Carbonate minerals have strong absorptions at ∼880 cm1 and between ∼300 and 400 cm1. These absorptions are useful for detecting carbonates in both the atmospheric dust and coarse particulate surfaces in large (≳5%) concentrations. These absorptions are not present or expected to have any detectable effect in fine-particulate mixtures of silicates and carbonates because silicates are highly absorbing in both of these spectral regions. As a result, both materials have roughly similar interactions with light at these wavelengths. In contrast, at wave numbers ≳1300 cm1, the addition of small amounts (<1%) of carbonates to silicates has detectable effects.

The minimum shifts with the specific composition of the carbonate, from 1540 cm1 for the siderite-component spectrum to 1580 cm1 for the magnesite-component spectrum (Fig. 3). The positions of spectral features in the 1250- to 1650-cm1 range migrate to higher wave numbers with increasing Mg content (Fig. 3), consistent with the positions of their relative absorptions in transmission and emission spectra (4, 6). Other carbonate mineral mixtures may fit the spectra, and the magnesite fit may represent a nonunique solution. Researchers have proposed hydrous carbonates for Mars (8) that may be a precursor for the magnesite. We investigated hydromagnesite [3MgCO3· Mg(OH)2·3H2O] and found the spectral character to be dissimilar in position, shape, and intensity of its absorptions compared with that of Mars. Although other carbonates can mimic the high–wave number spectral shape of the martian dust spectrum, the magnesite-component spectrum is the only composition that matches the wavelength of the spectral features. The spectral features of dolomite are offset by 20 cm1 and the calcite and dolomite are offset by 40 cm1 from the dust spectrum (Fig. 3).

Fig. 3.

Mars dust, labradorite standard, and labradorite-carbonate mixture spectra (offset). The position of the spectral features is dependent on the cation content of the carbonate.

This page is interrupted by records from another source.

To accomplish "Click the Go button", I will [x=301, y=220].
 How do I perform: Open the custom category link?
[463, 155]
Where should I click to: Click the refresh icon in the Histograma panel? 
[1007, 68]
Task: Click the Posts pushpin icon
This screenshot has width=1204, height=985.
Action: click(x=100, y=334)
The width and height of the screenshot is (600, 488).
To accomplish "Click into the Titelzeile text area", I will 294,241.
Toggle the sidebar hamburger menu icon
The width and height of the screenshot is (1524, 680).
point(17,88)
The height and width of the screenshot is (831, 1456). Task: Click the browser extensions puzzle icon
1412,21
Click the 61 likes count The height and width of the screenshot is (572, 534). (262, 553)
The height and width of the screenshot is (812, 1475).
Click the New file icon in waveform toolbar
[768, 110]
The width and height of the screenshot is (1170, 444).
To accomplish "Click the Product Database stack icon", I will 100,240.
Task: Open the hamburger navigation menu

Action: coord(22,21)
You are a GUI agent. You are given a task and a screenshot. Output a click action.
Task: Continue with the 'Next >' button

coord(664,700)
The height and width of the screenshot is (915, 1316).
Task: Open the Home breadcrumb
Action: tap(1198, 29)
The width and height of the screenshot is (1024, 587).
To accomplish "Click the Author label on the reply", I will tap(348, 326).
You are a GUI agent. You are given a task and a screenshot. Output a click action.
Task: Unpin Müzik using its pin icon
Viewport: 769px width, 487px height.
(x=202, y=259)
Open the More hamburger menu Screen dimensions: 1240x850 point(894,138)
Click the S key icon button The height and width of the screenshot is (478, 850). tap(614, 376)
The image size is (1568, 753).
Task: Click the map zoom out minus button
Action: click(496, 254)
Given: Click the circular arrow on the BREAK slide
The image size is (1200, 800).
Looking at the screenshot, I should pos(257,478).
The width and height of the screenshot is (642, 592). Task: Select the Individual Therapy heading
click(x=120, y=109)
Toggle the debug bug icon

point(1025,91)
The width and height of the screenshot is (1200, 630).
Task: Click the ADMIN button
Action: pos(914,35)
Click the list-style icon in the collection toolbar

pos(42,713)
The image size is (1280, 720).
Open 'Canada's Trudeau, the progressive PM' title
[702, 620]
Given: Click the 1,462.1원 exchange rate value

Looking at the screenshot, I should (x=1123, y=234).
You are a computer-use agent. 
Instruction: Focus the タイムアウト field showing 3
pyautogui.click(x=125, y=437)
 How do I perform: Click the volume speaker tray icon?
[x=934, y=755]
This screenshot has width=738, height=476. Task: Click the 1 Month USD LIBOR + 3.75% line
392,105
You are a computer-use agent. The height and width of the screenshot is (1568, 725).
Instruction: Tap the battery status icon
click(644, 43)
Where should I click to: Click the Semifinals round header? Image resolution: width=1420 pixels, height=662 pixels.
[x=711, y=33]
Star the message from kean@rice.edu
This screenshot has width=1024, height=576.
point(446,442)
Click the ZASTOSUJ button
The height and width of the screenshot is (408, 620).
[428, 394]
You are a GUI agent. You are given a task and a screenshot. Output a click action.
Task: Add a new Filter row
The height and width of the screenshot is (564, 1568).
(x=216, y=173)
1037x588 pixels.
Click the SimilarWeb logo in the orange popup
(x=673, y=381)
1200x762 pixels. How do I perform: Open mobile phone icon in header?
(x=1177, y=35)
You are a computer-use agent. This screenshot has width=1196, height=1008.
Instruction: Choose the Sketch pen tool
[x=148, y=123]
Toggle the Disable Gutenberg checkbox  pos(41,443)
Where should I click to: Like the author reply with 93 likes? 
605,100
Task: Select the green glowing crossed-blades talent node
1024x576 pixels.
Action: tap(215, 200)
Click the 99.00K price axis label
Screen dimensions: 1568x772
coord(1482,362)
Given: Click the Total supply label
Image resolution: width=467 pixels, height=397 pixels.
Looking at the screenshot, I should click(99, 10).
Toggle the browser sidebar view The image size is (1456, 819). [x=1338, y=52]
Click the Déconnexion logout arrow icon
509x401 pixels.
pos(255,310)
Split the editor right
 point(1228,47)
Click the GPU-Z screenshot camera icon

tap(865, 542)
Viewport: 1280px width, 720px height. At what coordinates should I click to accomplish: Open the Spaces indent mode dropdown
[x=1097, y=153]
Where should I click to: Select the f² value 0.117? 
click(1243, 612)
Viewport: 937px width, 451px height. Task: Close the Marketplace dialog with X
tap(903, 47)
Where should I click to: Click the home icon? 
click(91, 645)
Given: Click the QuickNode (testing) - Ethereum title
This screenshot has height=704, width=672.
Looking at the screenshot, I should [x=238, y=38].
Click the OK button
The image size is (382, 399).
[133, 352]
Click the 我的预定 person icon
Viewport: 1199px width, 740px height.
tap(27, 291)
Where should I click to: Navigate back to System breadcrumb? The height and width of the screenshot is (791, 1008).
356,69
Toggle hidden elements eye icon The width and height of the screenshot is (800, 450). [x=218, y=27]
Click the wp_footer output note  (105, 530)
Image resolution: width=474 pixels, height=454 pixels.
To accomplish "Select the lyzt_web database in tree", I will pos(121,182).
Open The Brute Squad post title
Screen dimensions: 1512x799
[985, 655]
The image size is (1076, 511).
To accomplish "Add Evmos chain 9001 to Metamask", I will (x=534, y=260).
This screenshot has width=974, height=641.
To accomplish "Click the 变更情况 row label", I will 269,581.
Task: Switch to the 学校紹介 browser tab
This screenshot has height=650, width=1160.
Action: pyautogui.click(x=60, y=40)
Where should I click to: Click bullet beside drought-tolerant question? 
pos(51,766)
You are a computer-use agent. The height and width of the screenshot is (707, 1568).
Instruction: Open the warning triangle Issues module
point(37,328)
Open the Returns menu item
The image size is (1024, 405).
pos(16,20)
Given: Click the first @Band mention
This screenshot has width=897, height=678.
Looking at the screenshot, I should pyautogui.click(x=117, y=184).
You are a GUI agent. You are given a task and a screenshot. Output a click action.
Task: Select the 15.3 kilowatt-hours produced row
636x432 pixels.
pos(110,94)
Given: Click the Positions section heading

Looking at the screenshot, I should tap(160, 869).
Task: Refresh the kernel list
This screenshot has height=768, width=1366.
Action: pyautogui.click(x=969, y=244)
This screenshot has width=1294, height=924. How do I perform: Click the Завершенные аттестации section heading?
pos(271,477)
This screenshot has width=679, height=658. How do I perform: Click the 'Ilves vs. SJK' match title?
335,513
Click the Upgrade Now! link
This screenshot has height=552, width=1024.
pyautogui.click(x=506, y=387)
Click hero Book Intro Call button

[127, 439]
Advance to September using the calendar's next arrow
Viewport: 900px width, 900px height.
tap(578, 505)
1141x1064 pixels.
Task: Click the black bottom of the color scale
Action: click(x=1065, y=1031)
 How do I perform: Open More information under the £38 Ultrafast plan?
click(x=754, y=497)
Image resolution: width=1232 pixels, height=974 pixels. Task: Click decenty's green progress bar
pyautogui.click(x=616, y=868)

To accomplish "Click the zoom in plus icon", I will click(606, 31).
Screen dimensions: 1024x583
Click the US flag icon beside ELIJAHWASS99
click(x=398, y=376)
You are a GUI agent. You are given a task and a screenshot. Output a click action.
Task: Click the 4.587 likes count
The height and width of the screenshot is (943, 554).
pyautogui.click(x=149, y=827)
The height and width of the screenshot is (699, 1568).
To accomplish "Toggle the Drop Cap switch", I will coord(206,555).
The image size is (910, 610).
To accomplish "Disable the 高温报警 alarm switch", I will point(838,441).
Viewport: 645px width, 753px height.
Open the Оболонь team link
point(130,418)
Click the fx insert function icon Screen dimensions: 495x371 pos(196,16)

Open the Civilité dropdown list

The particle size distribution can affect the magnitude of the effect of carbonates on the measured spectral features. To estimate the magnitude of this effect, we separated labradorite and magnesite into particle size fractions of 0 to 5, 0 to 10, 10 to 20, 20 to 30, and 30 to 41 μm (17). For all particle size fractions, the magnesite component was added to the labradorite in 0.5 weight % increments until the resulting sample spectrum displayed the characteristics present at >1300 cm1 in the martian dust spectrum (17). The spectral features could be reproduced with smaller magnesite concentrations for the 0- to 10-μm size fraction relative to the other size fractions (fig. S2).

Most moderate- to high-albedo regions on Mars have a thin (less than a few millimeters) layer of particles with diameters ≤10 μm (16, 21, 22), probably due to airfall dust. The 0- to 10-μm particle size fraction of the laboratory magnesite-labradorite mixture closely matches this estimate. The spectra of this size fraction displayed the largest change in spectral features due to the addition of small amounts of carbonate, and ≥2 to 3 weight % magnesite mixed with labradorite reproduced the martian spectral features (supporting online text).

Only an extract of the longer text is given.